Un titolo interessante: non ci piace lavorare perché costa fatica o perché nel mondo di oggi il lavoro ha perduto il senso che dovrebbe avere?
Perché costa fatica e richiede un sacco di tempo. Qualcuno potrebbe dirmi: “A me piace lavorare”, sì, una piccola percentuale di persone prova piacere nel lavorare, ma la stragrande maggioranza no. Però bisogna lavorare per sopravvivere e vivere, per dare un ruolo a se stessi all’interno della società, per avere una utilità nei confronti degli altri.

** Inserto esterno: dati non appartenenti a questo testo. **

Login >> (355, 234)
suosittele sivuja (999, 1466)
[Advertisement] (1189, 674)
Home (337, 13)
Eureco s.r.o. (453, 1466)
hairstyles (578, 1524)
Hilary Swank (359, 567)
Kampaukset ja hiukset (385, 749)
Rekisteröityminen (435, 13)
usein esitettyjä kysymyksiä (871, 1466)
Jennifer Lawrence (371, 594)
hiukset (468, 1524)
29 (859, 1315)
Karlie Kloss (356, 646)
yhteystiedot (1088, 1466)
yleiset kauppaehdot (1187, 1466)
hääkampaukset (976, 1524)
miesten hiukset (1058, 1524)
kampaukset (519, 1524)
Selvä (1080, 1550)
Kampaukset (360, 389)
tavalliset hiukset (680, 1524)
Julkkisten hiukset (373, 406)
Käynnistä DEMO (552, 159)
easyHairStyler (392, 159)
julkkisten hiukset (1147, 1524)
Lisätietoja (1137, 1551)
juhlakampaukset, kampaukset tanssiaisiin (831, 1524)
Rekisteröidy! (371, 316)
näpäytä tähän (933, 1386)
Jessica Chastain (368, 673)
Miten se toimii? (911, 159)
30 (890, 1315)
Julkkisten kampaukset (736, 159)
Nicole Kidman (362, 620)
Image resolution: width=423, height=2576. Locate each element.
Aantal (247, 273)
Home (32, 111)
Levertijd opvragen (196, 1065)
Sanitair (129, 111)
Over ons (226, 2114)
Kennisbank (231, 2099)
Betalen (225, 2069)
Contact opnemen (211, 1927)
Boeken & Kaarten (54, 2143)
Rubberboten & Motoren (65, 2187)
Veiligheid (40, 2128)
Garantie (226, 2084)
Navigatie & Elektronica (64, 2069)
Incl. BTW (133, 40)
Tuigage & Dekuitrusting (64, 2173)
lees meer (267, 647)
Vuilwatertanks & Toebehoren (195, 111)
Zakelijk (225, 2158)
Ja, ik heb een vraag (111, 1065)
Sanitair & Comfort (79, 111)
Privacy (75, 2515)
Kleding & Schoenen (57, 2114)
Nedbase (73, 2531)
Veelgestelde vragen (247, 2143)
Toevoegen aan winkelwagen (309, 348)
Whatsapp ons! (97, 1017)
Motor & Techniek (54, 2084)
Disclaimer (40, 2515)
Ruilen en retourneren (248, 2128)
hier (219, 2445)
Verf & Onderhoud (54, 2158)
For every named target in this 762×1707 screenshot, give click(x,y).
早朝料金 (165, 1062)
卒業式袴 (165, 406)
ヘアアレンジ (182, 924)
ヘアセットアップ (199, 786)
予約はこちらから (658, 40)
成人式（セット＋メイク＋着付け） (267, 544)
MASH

Le mie domande sono: come posso bilanciare lavoro e “vita”? Posso lavorare 9-10 ore al giorno ma avere comunque tempo per crescere come individuo, per conoscere più cose, per conoscermi me stesso? Oppure, alla fine di una giornata lavorativa, ho bisogno di staccare la testa e guardare una partita di calcio, bere, drogarmi perché non voglio pensare ad altro? Posso lavorare e guadagnare meno ma vivere comunque bene?
Nel singolo sbaglio o c’è una fotografia assai sfacciata del modo semplice con cui preferiamo stare al mondo oggi?
Se per ‘semplice’ intendi ‘superficiale’, sì, vedo che tutti facciamo mille cose in modo superficiale, senza approfondire. Chattiamo con cento persone e non approfondiamo la relazione con nessuna, il dating è diventato frenetico, si esce una o due volte con una persona e poi si cambia; per sapere una cosa, leggiamo due righe su Wikipedia e siamo a posto. C’è bisogno di andare a una velocità minore e andare più a fondo, i tempi di oggi sembrano non consentirlo, ma penso che tutto sia possibile, sta a noi.